The Python script looks like this:

import csv, simplejson, decimal, codecs

data = open("cities.txt")
reader = csv.DictReader(data, delimiter=",", quotechar='"')

with codecs.open("cities.json", "w", encoding="utf-8") as out:
   for r in reader:
      for k, v in r.items():
         # make sure nulls are generated
         if not v:
            r[k] = None
         # parse and generate decimal arrays
         elif k == "loc":
            r[k] = [decimal.Decimal(n) for n in v.strip("[]").split(",")]
         # generate a number
         elif k == "geonameid":
            r[k] = int(v)
      out.write(simplejson.dumps(r, ensure_ascii=False, use_decimal=True)+"\n")
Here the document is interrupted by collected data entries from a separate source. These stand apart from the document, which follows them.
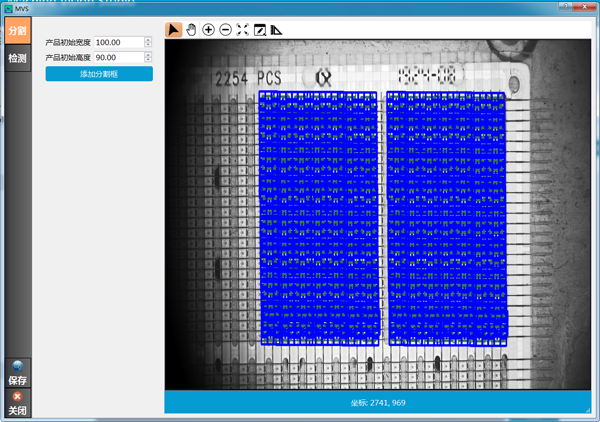Image resolution: width=600 pixels, height=422 pixels.
Task: Increase 产品初始宽度 with up arrow
Action: pos(148,40)
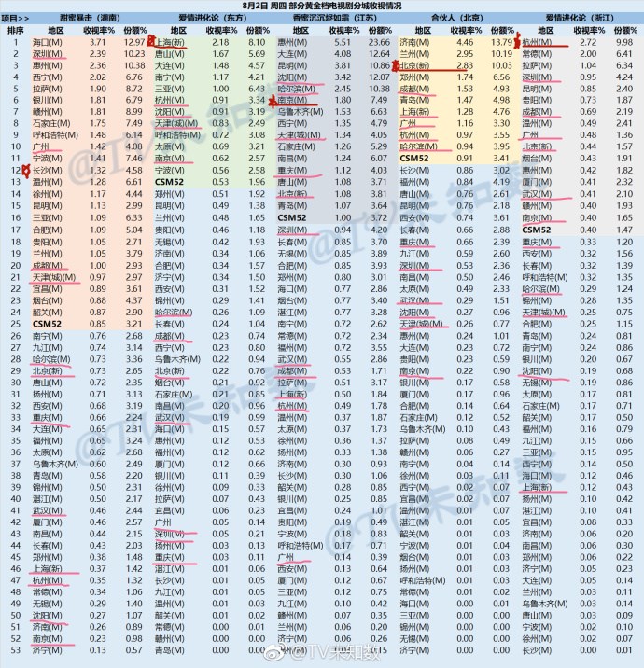Screen dimensions: 644x668
Task: Click the 13.79 share value under 合伙人
Action: click(502, 43)
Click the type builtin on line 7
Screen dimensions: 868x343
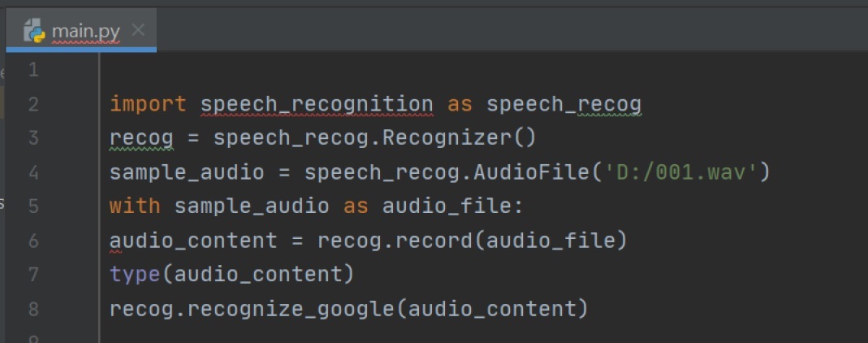tap(135, 275)
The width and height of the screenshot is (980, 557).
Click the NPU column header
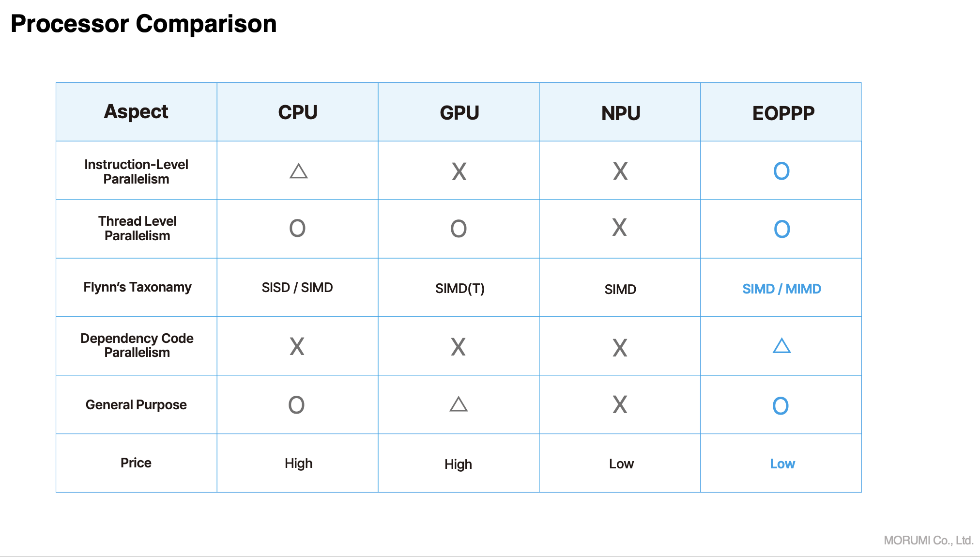[620, 113]
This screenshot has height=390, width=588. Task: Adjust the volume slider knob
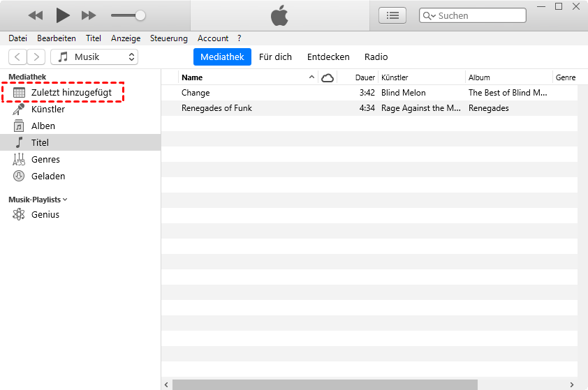coord(140,15)
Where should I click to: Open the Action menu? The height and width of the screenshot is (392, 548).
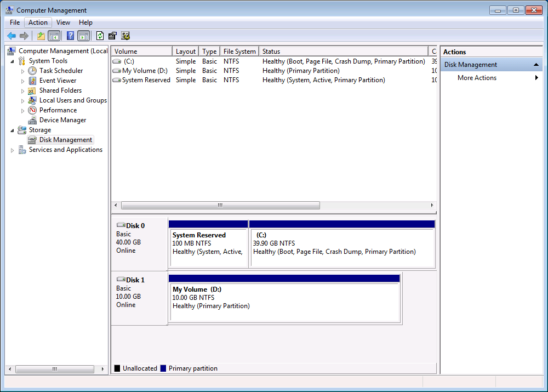38,22
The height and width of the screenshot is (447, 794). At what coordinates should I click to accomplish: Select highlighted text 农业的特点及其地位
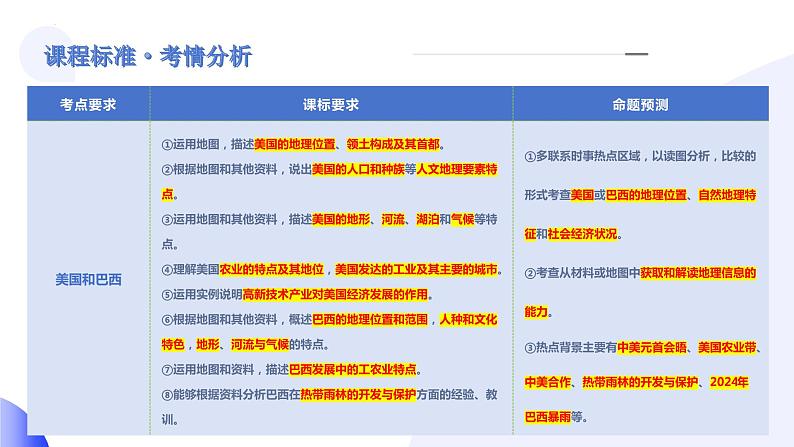click(273, 269)
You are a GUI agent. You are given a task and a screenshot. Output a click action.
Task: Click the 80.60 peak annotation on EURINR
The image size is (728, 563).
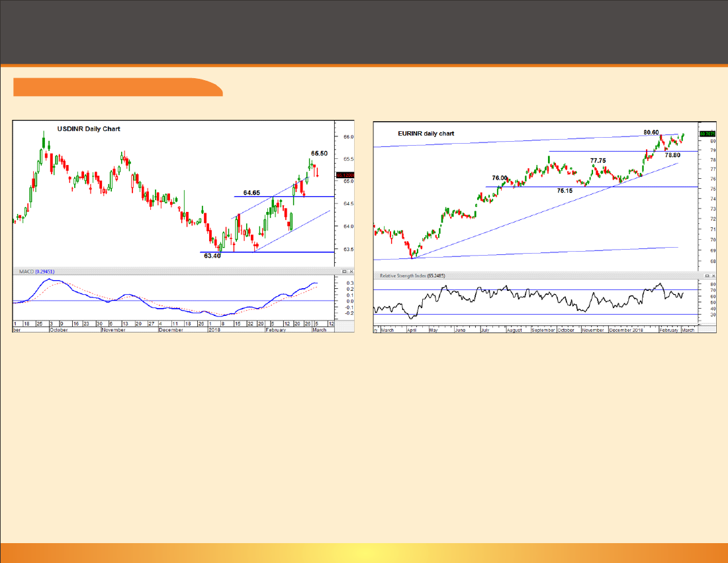[651, 132]
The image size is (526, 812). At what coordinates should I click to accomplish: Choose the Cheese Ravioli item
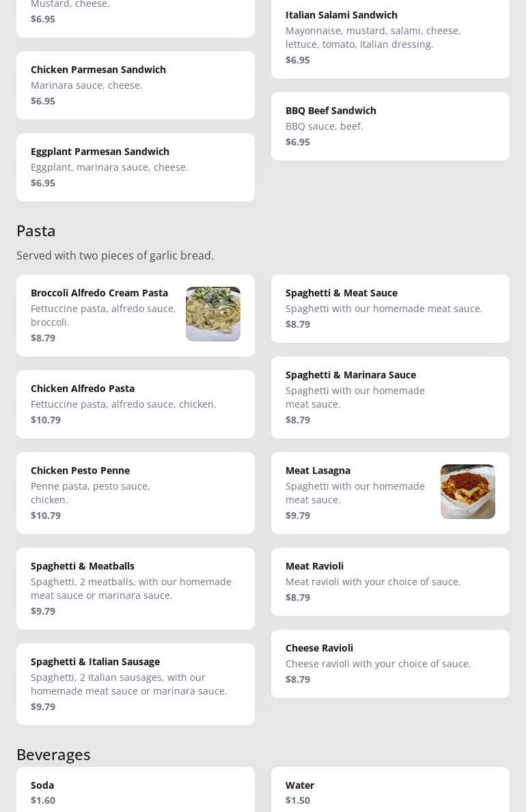(x=389, y=663)
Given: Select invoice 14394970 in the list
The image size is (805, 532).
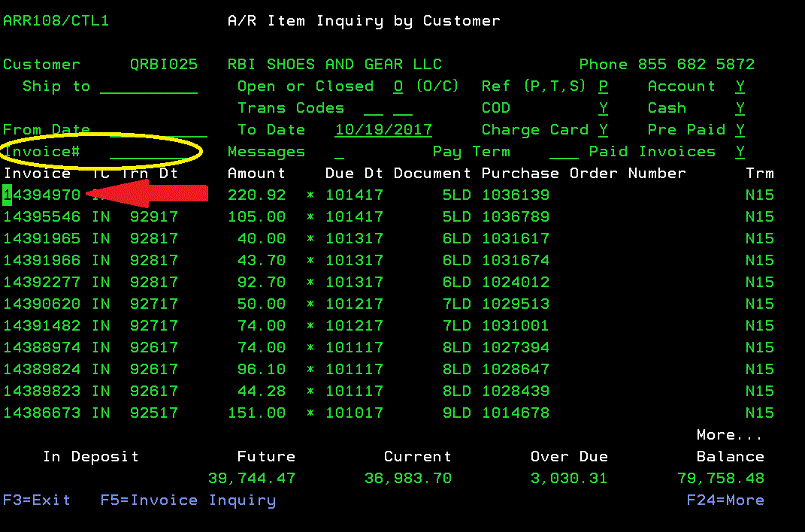Looking at the screenshot, I should pos(42,195).
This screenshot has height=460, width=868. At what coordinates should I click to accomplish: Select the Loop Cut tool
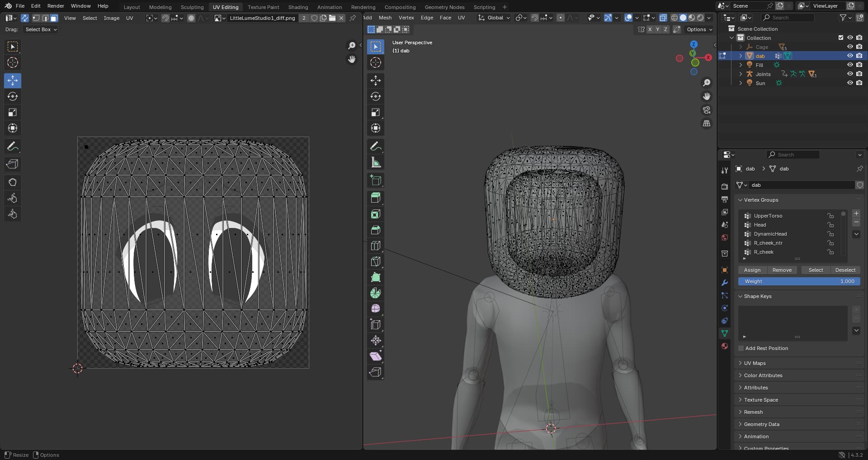(x=375, y=246)
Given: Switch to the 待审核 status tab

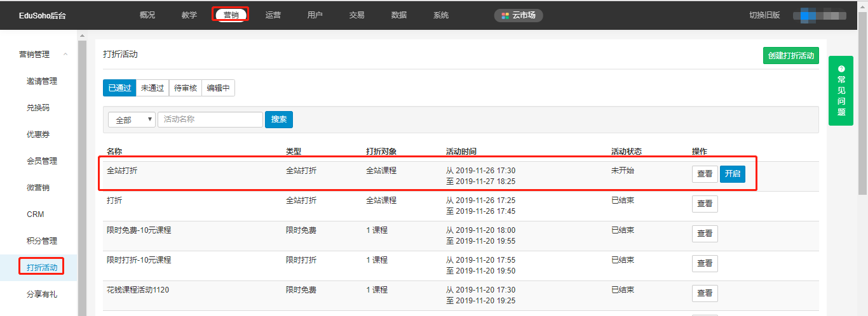Looking at the screenshot, I should [186, 88].

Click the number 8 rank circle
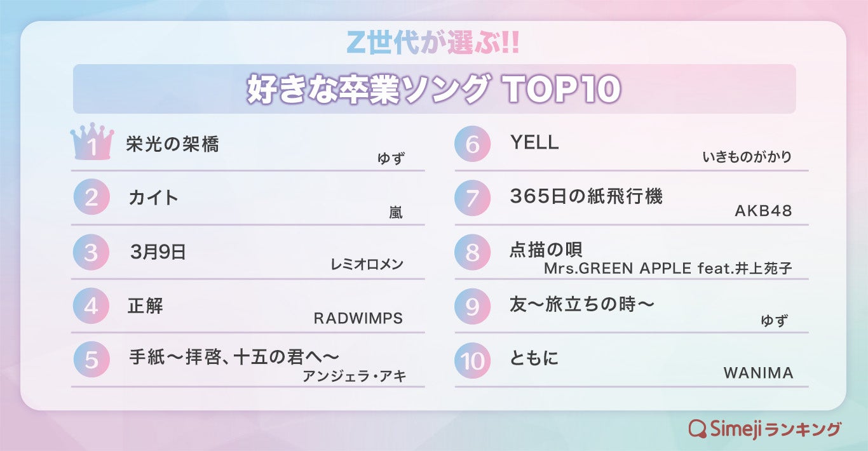(x=473, y=252)
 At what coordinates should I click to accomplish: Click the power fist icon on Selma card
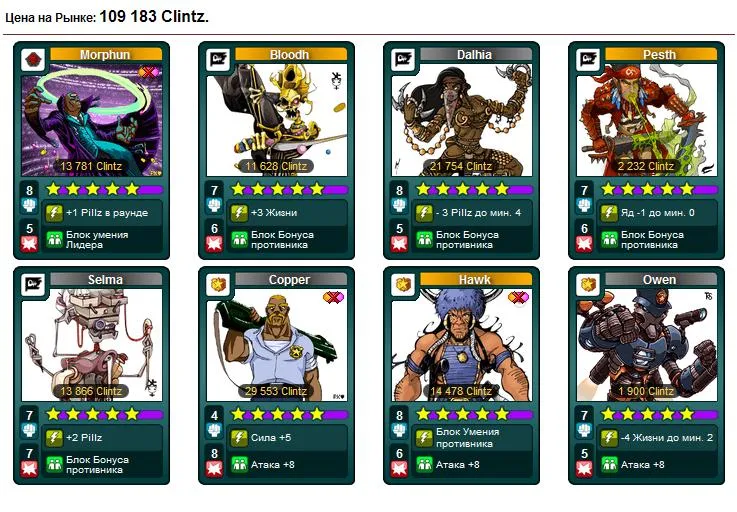point(29,430)
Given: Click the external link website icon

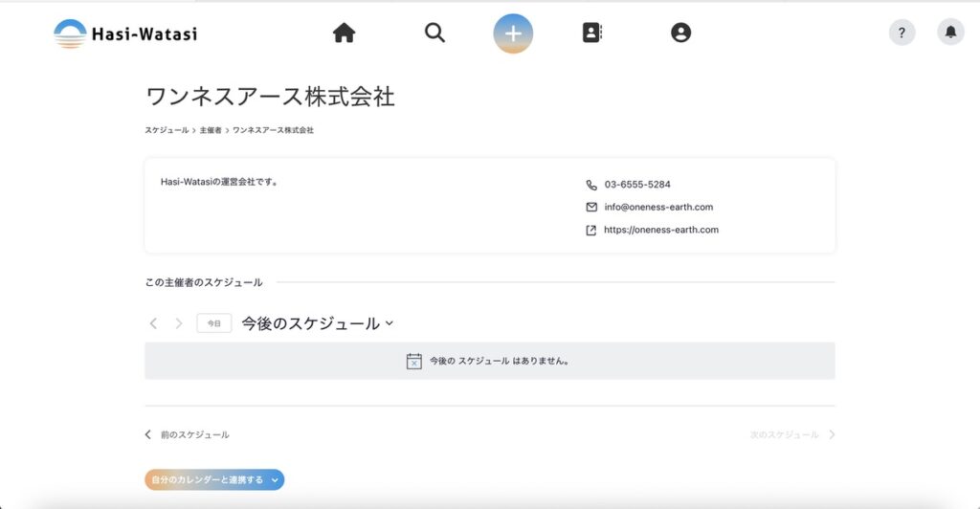Looking at the screenshot, I should click(x=590, y=231).
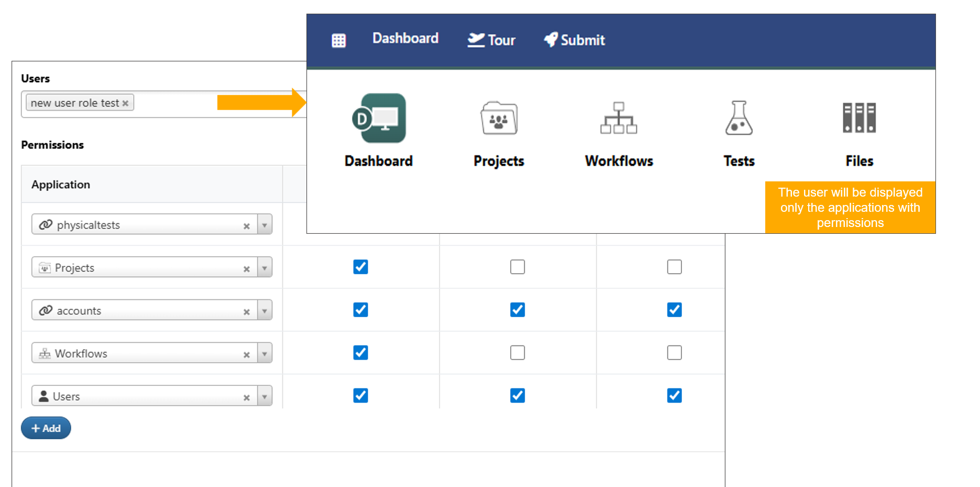Open the Tests flask icon
The width and height of the screenshot is (980, 487).
[x=739, y=118]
My CSV has the following fields:

"geonameid","name","asciiname","alternatenames","loc","feature_class","feature_code","country_code","cc2","admin1_code","admin2_code","admin3_code","admin4_code"
3,"Zamīn Sūkhteh","Zamin Sukhteh","Zamin Sukhteh,Zamīn Sūkhteh","[48.91667,32.48333]","P","PPL","IR",,"15",,,
5,"Yekāhī","Yekahi","Yekahi,Yekāhī","[48.9,32.5]","P","PPL","IR",,"15",,,
7,"Tarvīḩ ‘Adāī","Tarvih `Adai","Tarvih `Adai,Tarvīḩ ‘Adāī","[48.2,32.1]","P","PPL","IR",,"15",,,

My current JSON output looks like this:

{"loc": [48.91667, 32.48333], "name": "Zamīn Sūkhteh", "geonameid": 3, "feature_class": "P", "admin3_code": null, "admin2_code": null, "cc2": null, "feature_code": "PPL", "country_code": "IR", "admin1_code": "15", "alternatenames": "Zamin Sukhteh,Zamīn Sūkhteh", "asciiname": "Zamin Sukhteh", "admin4_code": null}
{"loc": [48.9, 32.5], "name": "Yekāhī", "geonameid": 5, "feature_class": "P", "admin3_code": null, "admin2_code": null, "cc2": null, "feature_code": "PPL", "country_code": "IR", "admin1_code": "15", "alternatenames": "Yekahi,Yekāhī", "asciiname": "Yekahi", "admin4_code": null}
{"loc": [48.2, 32.1], "name": "Tarvīḩ ‘Adāī", "geonameid": 7, "feature_class": "P", "admin3_code": null, "admin2_code": null, "cc2": null, "feature_code": "PPL", "country_code": "IR", "admin1_code": "15", "alternatenames": "Tarvih `Adai,Tarvīḩ ‘Adāī", "asciiname": "Tarvih `Adai", "admin4_code": null}

I would like to change the JSON output to add a string array as follows (scroll to the right to alternatenames):

{"loc": [48.91667, 32.48333], "name": "Zamīn Sūkhteh", "geonameid": 3, "feature_class": "P", "admin3_code": null, "admin2_code": null, "cc2": null, "feature_code": "PPL", "country_code": "IR", "admin1_code": "15", "alternatenames": ["Zamin Sukhteh", "Zamīn Sūkhteh"], "asciiname": "Zamin Sukhteh", "admin4_code": null}
{"loc": [48.9, 32.5], "name": "Yekāhī", "geonameid": 5, "feature_class": "P", "admin3_code": null, "admin2_code": null, "cc2": null, "feature_code": "PPL", "country_code": "IR", "admin1_code": "15", "alternatenames": ["Yekahi,Yekāhī"], "asciiname": "Yekahi", "admin4_code": null}
{"loc": [48.2, 32.1], "name": "Tarvīḩ ‘Adāī", "geonameid": 7, "feature_class": "P", "admin3_code": null, "admin2_code": null, "cc2": null, "feature_code": "PPL", "country_code": "IR", "admin1_code": "15", "alternatenames": ["Tarvih `Adai", "Tarvīḩ ‘Adāī"], "asciiname": "Tarvih `Adai", "admin4_code": null}

Also, should I change my quotechar in my Access 2010-exported CSV to ^ instead of " to avoid double quoting?

Thanks for any help.

Solution

Add another "elif" to your existing ones to handle the "alternatenames":

     elif k == "alternatenames":
        r[k] = [name.strip() for name in v.split(",")]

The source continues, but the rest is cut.